Anyone with a family, a business or that simply doesn’t want to have their final arrangements become a financial burden on others should understand the importance of life insurance. Life insurance can simply be enough money to make final arrangements or a larger policy that is the equivalent of leaving an inheritance, the amount of the policy is the easy part of shopping for insurance, the hard part is understanding the difference between term and whole life.
Life insurance is touted as a necessity for anyone with a family to support or a business to protect. It’s also recommended for those who wish to leave an inheritance to someone. The choice of when to purchase life insurance (and how much to get) is complicated enough, but the most puzzling decision is often choosing a type of life insurance. How do you know whether term life insurance or whole life insurance is best for you?
The Basic Differences
In order to make a decision between term life insurance and whole life insurance it is important to first understand the basic differences and then move forward with learning which insurance is best for certain situations. The following explains the basic differences in term and whole life insurance.
- Length of policy term: The term of the insurance varies dramatically from whole life to term life. Term life is only in effect for a predetermined amount of time. This time is set at the onset of the policy and can be from 5 to 30 years. Whole life insurance is in effect for the entire life of the policy holder as long as the premiums are paid.
- Financial options: Whole life insurance offers financial options such as borrowing against the policy and interest accruing on the premiums which can be used later in life to pay the premiums. Term life insurance does not have benefits and only pays out if the policy holder passes away while the policy is in effect.

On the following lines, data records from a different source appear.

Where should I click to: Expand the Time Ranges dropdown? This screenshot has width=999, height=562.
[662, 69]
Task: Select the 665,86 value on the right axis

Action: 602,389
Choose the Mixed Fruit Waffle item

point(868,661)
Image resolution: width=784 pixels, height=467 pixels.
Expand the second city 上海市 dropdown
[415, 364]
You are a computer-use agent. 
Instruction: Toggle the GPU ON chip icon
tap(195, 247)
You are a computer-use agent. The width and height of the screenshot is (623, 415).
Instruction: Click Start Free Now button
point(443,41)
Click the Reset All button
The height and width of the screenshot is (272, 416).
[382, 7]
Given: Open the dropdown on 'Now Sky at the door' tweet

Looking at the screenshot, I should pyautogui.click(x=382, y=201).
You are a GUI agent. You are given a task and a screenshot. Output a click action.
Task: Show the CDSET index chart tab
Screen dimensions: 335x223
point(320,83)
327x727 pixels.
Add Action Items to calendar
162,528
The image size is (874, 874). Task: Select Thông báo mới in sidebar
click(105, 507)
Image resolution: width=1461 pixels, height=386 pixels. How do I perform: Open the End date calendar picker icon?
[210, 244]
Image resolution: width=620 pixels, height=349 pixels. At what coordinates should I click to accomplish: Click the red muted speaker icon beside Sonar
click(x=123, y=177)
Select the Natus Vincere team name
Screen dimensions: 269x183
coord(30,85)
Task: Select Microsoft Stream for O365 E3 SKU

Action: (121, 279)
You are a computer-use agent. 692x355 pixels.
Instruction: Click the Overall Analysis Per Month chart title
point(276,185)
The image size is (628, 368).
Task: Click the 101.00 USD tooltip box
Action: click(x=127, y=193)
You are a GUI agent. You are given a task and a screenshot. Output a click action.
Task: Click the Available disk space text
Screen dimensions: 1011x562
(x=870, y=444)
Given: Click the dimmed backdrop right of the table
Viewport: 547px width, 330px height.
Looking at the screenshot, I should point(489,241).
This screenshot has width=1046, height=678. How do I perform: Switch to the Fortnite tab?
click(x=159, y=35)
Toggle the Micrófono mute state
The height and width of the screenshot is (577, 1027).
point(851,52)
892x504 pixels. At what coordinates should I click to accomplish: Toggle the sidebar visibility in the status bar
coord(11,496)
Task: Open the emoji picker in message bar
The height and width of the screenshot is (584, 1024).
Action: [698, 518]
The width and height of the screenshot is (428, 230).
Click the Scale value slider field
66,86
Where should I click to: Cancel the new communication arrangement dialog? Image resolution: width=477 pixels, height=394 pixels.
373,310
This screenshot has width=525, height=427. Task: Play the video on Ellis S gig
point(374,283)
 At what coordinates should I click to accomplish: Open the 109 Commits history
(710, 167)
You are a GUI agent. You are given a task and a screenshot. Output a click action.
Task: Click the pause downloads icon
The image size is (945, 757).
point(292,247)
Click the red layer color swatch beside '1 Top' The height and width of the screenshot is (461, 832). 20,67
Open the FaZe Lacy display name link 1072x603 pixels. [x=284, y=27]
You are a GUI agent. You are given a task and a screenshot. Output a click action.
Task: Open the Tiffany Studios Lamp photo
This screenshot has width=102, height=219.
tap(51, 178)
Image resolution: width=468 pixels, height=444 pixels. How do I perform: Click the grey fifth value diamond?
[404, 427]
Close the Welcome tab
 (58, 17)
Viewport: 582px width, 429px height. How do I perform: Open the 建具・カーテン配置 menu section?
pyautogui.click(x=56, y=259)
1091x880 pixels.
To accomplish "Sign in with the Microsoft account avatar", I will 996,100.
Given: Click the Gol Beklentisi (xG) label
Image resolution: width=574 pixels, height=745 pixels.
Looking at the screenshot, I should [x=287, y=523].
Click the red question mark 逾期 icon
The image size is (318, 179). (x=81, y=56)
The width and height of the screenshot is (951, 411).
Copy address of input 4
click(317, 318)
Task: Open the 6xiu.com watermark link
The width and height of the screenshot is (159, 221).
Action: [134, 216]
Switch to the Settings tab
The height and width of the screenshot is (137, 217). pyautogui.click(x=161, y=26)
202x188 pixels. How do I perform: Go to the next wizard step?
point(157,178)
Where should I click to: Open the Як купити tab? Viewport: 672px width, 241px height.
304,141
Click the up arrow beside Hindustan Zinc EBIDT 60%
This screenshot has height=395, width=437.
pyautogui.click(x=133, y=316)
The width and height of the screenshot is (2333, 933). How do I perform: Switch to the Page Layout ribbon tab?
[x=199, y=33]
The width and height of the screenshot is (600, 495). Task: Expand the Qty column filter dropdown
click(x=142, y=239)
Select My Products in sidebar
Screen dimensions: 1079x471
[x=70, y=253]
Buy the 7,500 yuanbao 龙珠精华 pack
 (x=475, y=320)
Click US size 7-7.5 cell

- Cost: The price difference between whole life insurance and term life insurance is impressive. Whole life is more expensive simply because it is guaranteed to pay out as long as the premiums are in paid. Term life insurance, on the other hand, may not ever pay out, if the policy holder is living when the term ends.
These are the major differences in whole life insurance and term life insurance and should be a starting point for making a decision on which type of policy best meets the needs of the family or individual.
Choosing Insurance
The decision between whole life insurance and term life insurance is one that will be based on the needs of the family at the current time and future needs. Some things to consider when deciding are explained to help make the decision.
Best Reasons to Choose Whole Life Insurance:
- Long term financial stability for the family should an unexpected death occur;
- Owns or is part of a business and wants to make sure that the business is not financially effected in the event of death;
- The policy holder wants to leave the beneficiary an inheritance or leave a charity one;
- Paying into a term policy and outliving that policy is simply money being thrown away that cannot be recouped.
Best Reasons to Consider Term Life Insurance:
- Concerned with leaving the family holding a mortgage or college education fees should the policy holder die.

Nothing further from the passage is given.